Que no próximo ano, o dia 25 de dezembro não conste mais no calendário. Que não haja mais essa agitação infame nos açougues, nas farmácias, nos cabeleireiros e nos bric-a-braques de nenhuma cidade. Que pelo menos a metade dessa turba, com seus estômagos repletos de frangos e de porcos seja extinta nos próximos 365 dias.
Que os perus, as vacas e as ovelhas sacrificadas atormentem a todos em pesadelos. Chega da calhordice do "amigo oculto". Chega da idiotice do dim dim dom, chega de botoc, chega dos caixotes envoltos em papel brilhante. Chega de vinhos e de champanhes vagabundos, de bijuterias feitas com latões de querosene. Chega de todo esse lixo confeitado. Não mais essa compulsão descarada, não mais esses jumentos de presépio, os telefonemas melosos pra cá e pra lá e esse mau caratismo travestido de humanismo.

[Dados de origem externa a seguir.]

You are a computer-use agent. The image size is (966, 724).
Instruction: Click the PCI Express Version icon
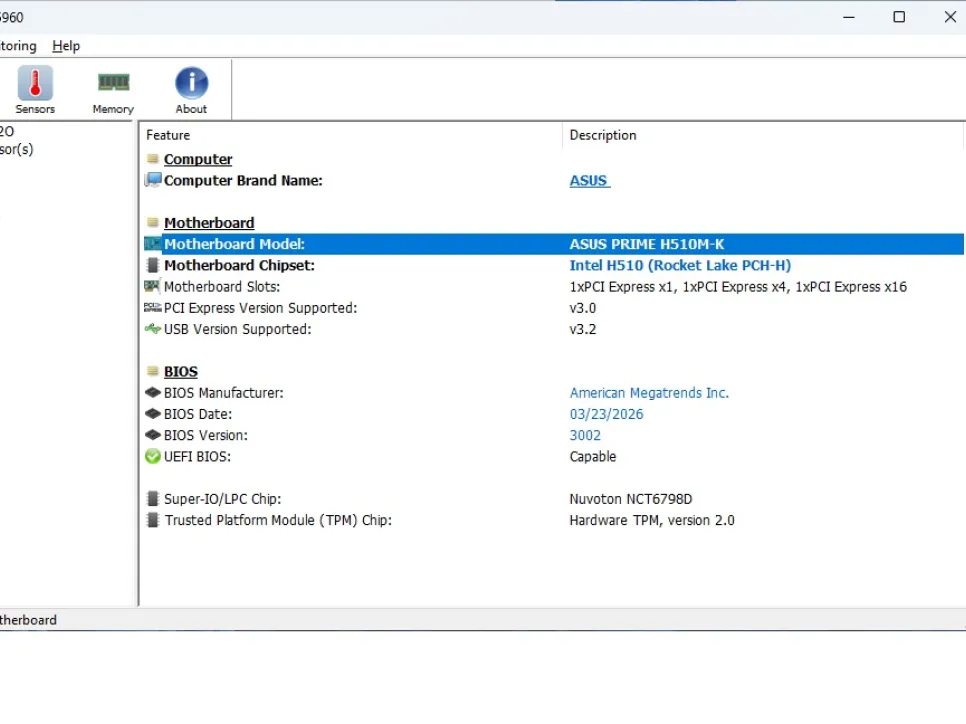pos(153,307)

Chega de ceias, de foguetórios, de alegrias simuladas. Chega de bolos, de tortas, de suflês, de salaminhos, de amêndoas chilenas, de tâmaras marroquinas e de banha de porco escorrendo pelos beiços, pois tudo isso só faz a humanidade peidar ainda mais. Chega de rabanadas, esse horror sempre presente em todos os festins de dezembro. Chega dessa odiosa listinha voluntária para porteiros, de esmolas para cegos, de trouxas de roupas velhas para andarilhos e de leite em pó para seus respectivos rebentos. Chega de sinos, de novenas, de compaixão por si mesmo. Chega enfim, de toda essa babaquice, de toda essa culpabilidade, desse nivelamento por baixo, dessas filas de bundões na direção do aeroporto ou congestionando as estradas. Chega dessa apologia inconseqüente tanto do sobrenatural como da mediocridade.